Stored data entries

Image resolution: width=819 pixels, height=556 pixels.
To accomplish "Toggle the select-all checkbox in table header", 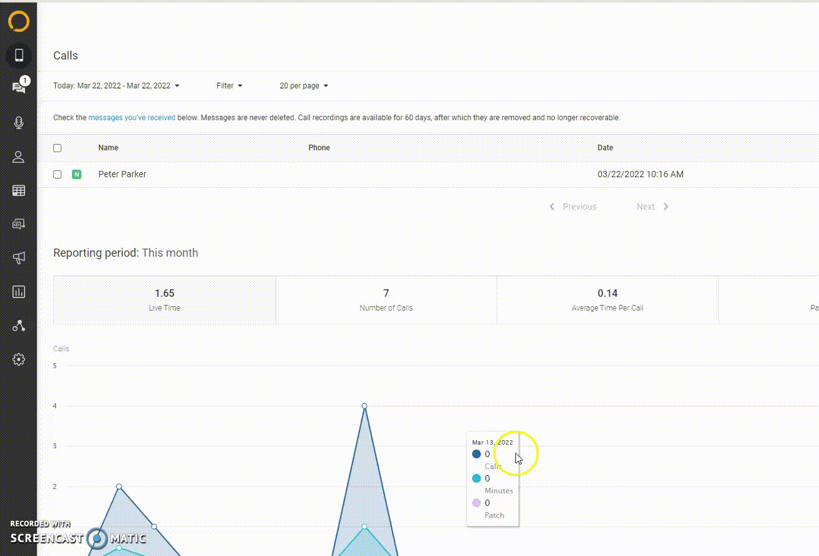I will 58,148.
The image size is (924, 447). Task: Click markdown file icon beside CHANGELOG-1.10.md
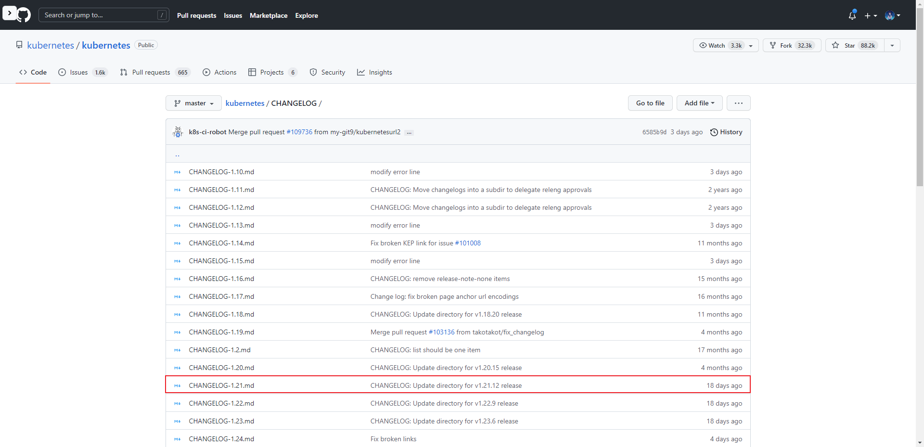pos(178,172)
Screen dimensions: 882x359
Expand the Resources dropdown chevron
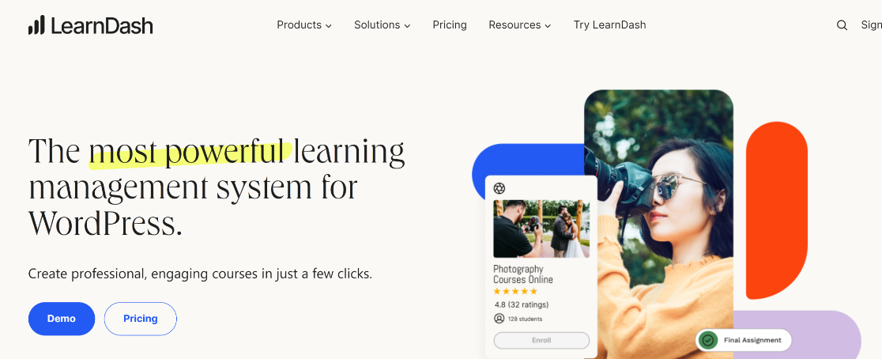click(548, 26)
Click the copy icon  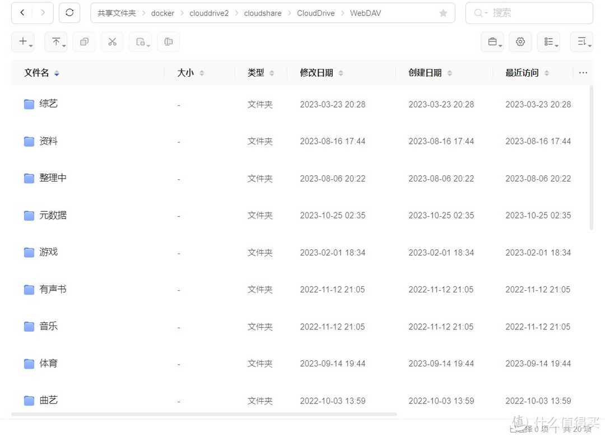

==

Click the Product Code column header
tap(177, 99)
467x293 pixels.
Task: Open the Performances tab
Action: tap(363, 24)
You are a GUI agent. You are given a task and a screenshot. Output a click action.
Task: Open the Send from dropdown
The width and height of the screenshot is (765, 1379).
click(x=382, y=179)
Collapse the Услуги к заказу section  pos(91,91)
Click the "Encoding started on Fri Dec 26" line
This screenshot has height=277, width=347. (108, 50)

WORK TASK = Among the entries above, locate the line with "The image size" and the line with "Click the copy icon". Give those two lines and all lines between them again, exactly, leaving out the pictures.

RESULT FOR THIS EXERCISE =
The image size is (924, 447). Task: Click markdown file icon beside CHANGELOG-1.10.md
pos(178,172)
Screen dimensions: 882x359
Expand the Resources dropdown chevron
click(548, 26)
Click the copy icon  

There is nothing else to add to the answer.